The Michigan model had already been tried out by fifteen lead school districts using MDE 
procedures only in a pilot experience (MDE, Final Report, 1994). Data from that loose 
district level rating experience showed that the analysis required by the MDE model is 
valuable to raters in deciding scores but also that many schools have very primitive 
portfolios, often lacking analyses, and with exhibits clustered in only a few skill areas. 
Strong school effects in the portfolio processes and in the exhibits students were 
encouraged to include are evident, suggesting that the portfolio review may tell more about 
school effort than student skill at this early point. We expected, for this first cohort of 
portfolios, that the range Of exhibits and analyses would be so narrow that most would not 
- prove any skills using the demanding Michigan model alone. And yet, schools had done 
some baseline work in developing portfolio processes and providing basic exhibits for 
students to use, which should be captured as evidence of early effort: For these reasons 
and in order to build a state indicator system for Employability Skills, the CRESST model 
(which had been tried out and found reliable in a study of Los Angeles area teachers, 
Troper et al, 1994) was used in the 1995 Michigan sample as the first stage in a 2-stage 
rating procedure. 

In stage 1, the UCLA/CRESST approach asks raters to examine each exhibit for its 
credibility for each of the 14 areas. Raters might find an exhibit credible for all, some, one 
or none of the 14 skill areas, using guidelines and some decision points defined in the 
training materials.
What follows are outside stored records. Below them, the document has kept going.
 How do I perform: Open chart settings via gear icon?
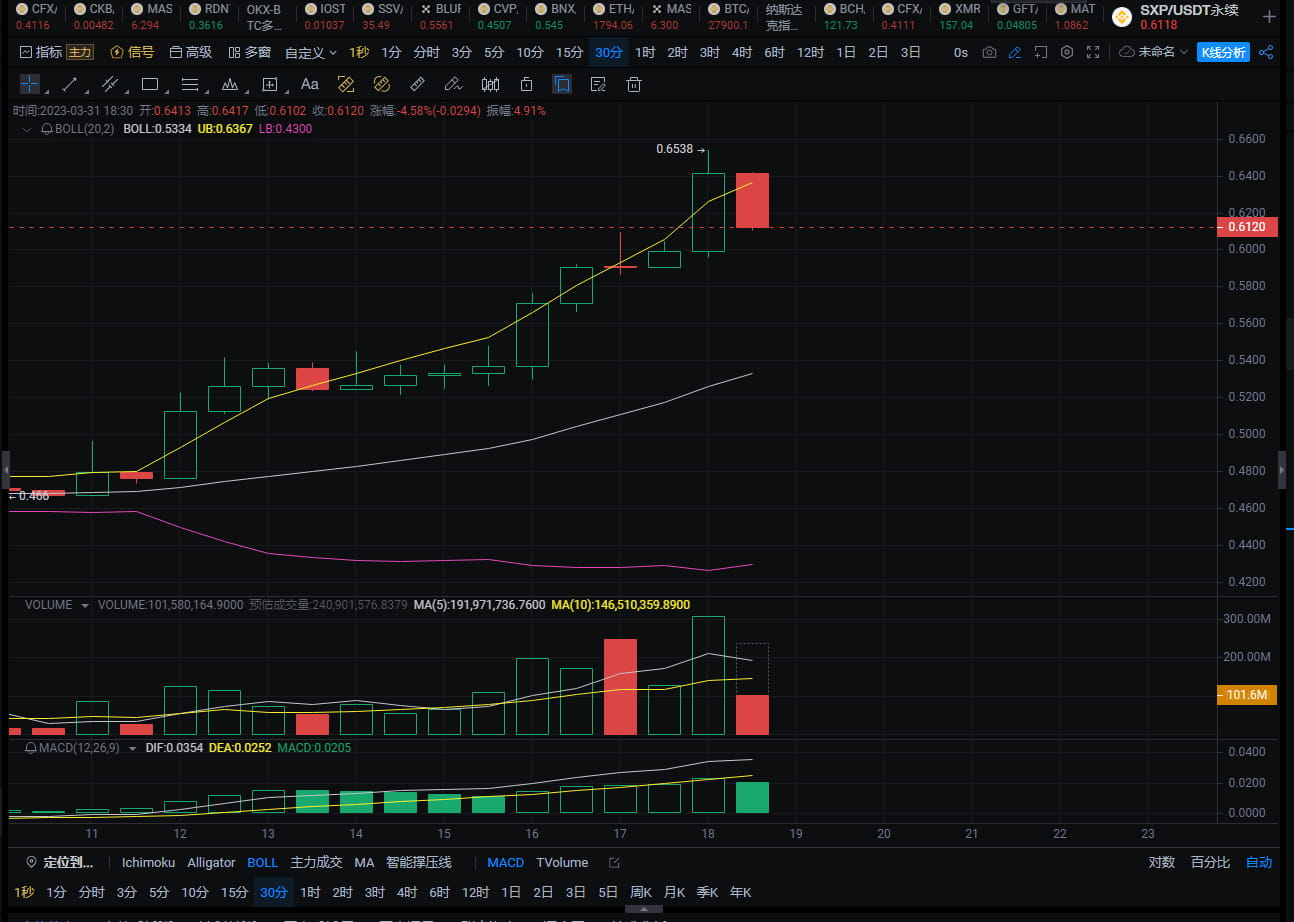(x=1066, y=52)
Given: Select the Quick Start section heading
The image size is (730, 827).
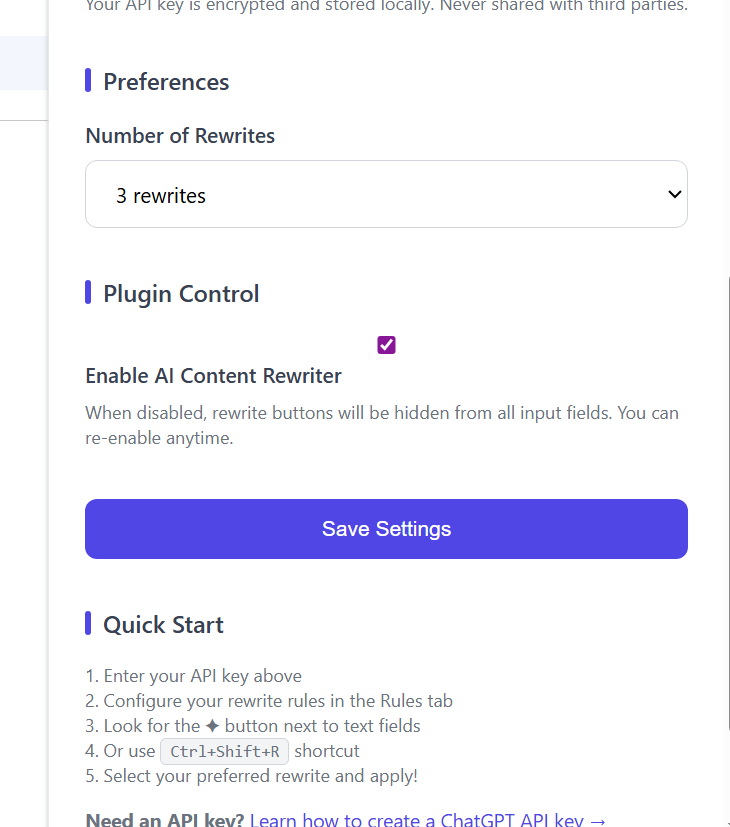Looking at the screenshot, I should [x=163, y=625].
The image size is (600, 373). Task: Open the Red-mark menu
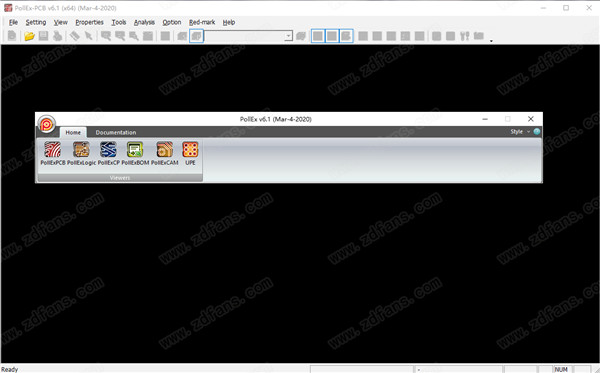point(202,22)
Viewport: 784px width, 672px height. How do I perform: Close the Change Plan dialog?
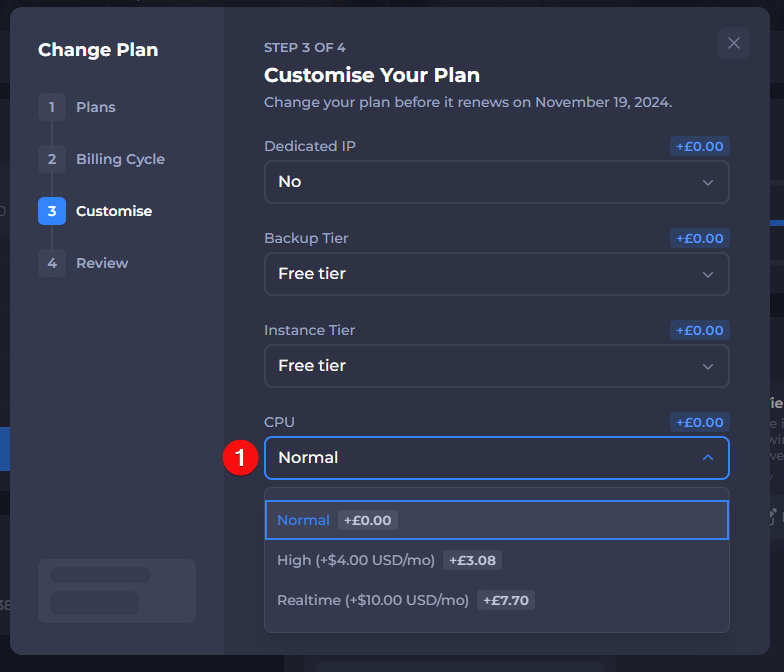[x=734, y=43]
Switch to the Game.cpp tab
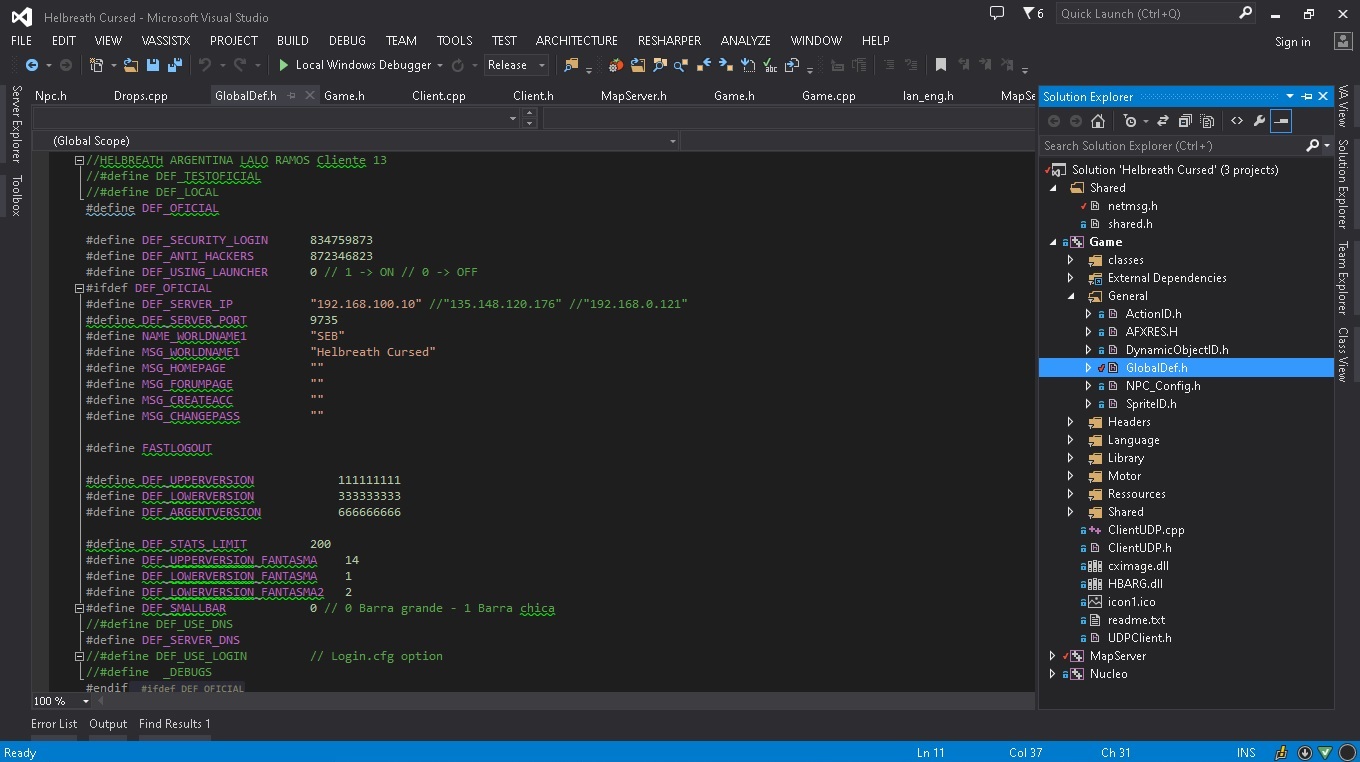 pos(828,96)
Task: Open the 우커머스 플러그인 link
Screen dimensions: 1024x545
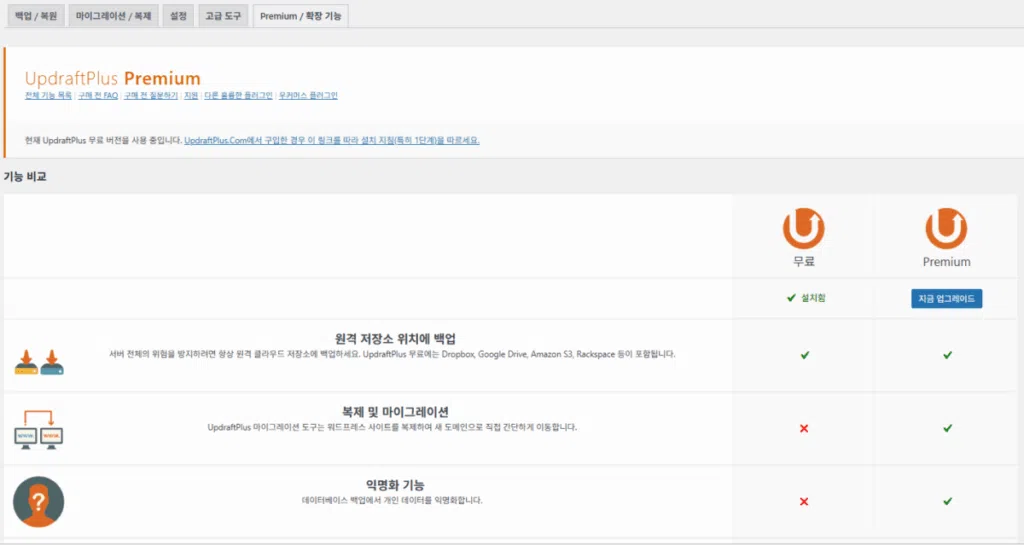Action: coord(308,96)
For instance, any piece of writing other than poetry that is 
comprehensible to a rater is considered a credible direct demonstration exhibit of writing, 
whether it be a detailed report for a history class or a brief letter to a relative. A score at the 
satisfactory level or the 50th percentile in a recognizable mathematics test (whether it be an 
ACT score, PSAT, a state test score, etc.) is considered a credible third party exhibit in the 
broad area of mathematics. The number of credible exhibits is not an issue in the broad 
profile, just the presence of at least one credible exhibit. The profile of skills indicated by 
one or more credible exhibits is the student’s final “score” from the UCLA/CRESST 
model. Each profile becomes an element in the aggregation of profiles across a state or 
other unit of concern for policy purposes. 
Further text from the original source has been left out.